Sparck NLP API
IssueLab is the knowledge platform for Candid, formerly known as the Foundation Center. Their goal is to collect, archive, and make accessible and useful “gray literature”— things like white papers, research reports, evaluations, and case studies. Most of the social sector produces and releases knowledge this way, but the sector lacks the formal channels and aggregators that academia has to make this content searchable, so that’s where IssueLab fits in.
I worked on a team that built an API which uses natural language processing to help IssueLab add richer metadata to their collection for improved search results and exploration features. The API, called Sparck, accepts PDFs and processes them to produce keywords, key finding statements, and topics. It’s named for Karen Spärck Jones, a British pioneer in information retrieval.

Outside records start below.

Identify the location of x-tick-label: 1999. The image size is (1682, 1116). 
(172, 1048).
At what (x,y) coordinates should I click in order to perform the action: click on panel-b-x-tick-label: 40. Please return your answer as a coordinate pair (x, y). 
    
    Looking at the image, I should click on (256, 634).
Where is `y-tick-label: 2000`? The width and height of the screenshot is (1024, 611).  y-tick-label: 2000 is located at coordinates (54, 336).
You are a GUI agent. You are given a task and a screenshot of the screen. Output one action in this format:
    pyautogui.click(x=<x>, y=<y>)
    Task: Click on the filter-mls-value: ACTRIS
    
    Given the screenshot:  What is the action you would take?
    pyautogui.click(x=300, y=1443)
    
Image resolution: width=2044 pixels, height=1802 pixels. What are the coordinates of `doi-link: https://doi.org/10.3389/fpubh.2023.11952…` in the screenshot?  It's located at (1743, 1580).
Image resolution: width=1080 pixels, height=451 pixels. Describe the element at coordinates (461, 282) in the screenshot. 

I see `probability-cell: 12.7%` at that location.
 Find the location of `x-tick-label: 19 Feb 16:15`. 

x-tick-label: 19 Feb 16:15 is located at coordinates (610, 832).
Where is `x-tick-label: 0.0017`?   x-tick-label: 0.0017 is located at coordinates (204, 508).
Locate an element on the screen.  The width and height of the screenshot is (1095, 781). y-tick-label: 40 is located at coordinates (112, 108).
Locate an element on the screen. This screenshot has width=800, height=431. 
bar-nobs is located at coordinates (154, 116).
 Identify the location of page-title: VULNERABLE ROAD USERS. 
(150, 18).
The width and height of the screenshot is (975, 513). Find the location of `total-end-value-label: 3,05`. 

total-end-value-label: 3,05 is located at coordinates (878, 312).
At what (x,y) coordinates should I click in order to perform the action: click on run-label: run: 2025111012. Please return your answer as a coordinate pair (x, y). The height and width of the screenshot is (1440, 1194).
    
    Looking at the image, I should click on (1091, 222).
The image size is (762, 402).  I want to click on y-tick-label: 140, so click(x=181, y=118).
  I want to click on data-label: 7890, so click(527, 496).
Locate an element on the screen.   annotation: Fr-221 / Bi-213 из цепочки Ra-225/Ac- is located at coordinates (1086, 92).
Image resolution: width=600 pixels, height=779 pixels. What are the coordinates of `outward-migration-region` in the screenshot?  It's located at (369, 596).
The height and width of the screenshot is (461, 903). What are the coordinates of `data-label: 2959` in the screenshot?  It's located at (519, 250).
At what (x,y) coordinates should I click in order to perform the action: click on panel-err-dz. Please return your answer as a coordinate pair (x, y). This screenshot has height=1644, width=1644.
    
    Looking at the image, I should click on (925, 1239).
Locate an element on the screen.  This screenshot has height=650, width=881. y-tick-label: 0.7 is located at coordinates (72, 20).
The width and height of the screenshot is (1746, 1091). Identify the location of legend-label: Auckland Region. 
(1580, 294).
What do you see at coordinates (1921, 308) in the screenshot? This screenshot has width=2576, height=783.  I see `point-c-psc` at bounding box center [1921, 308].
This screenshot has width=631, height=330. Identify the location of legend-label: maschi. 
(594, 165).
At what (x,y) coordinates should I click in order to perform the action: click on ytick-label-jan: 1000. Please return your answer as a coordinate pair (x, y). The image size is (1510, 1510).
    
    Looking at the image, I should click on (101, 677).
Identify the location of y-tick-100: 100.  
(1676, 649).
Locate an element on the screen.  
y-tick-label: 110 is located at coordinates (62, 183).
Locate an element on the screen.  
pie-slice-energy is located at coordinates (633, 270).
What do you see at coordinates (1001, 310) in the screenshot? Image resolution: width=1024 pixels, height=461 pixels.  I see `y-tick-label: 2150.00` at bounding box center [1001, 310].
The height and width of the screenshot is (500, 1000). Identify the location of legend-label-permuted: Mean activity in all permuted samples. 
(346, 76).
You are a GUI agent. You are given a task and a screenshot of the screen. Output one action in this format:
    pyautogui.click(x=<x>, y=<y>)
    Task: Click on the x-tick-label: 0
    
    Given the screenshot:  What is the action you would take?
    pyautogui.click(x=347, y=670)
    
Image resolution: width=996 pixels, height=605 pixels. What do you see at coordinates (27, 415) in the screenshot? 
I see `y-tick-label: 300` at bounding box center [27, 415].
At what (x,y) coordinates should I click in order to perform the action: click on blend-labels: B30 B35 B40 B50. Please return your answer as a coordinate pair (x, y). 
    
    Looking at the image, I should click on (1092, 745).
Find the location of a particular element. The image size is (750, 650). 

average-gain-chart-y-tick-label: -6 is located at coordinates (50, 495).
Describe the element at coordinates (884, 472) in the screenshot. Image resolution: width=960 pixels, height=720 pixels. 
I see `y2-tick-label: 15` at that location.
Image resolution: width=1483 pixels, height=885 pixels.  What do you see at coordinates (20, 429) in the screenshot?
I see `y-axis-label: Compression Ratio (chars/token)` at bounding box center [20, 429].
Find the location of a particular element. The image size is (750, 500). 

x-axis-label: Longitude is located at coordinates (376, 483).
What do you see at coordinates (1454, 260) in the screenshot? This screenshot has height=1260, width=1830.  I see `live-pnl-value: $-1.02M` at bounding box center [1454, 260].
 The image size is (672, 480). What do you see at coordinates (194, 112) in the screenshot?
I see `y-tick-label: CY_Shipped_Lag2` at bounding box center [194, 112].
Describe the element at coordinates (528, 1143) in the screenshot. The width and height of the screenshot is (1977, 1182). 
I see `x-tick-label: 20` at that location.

On the backend it uses traditional NLP techniques like TF-IDF, as well as a novel technique we developed called WikiTopic. WikiTopic uses an ElasticSearch index of the Wikipedia corpus to produce relevant named topics for documents. (Keep in mind this was years before the development of large language models.)
Because of the long processing time to extract plain text from PDFs, the system works asynchronously using a job queue (implemented using Redis and RQ) and provides APIs and dashboards for the client to check on the status of documents and retrieve results.
I worked on the backend data engineering for the API (the queue system, API framework, Elastic instance, and deployment of all of the above using Ansible) as well as an online explainer and documentation for our clients. I also worked with the client to train them on the use and maintenance of the system.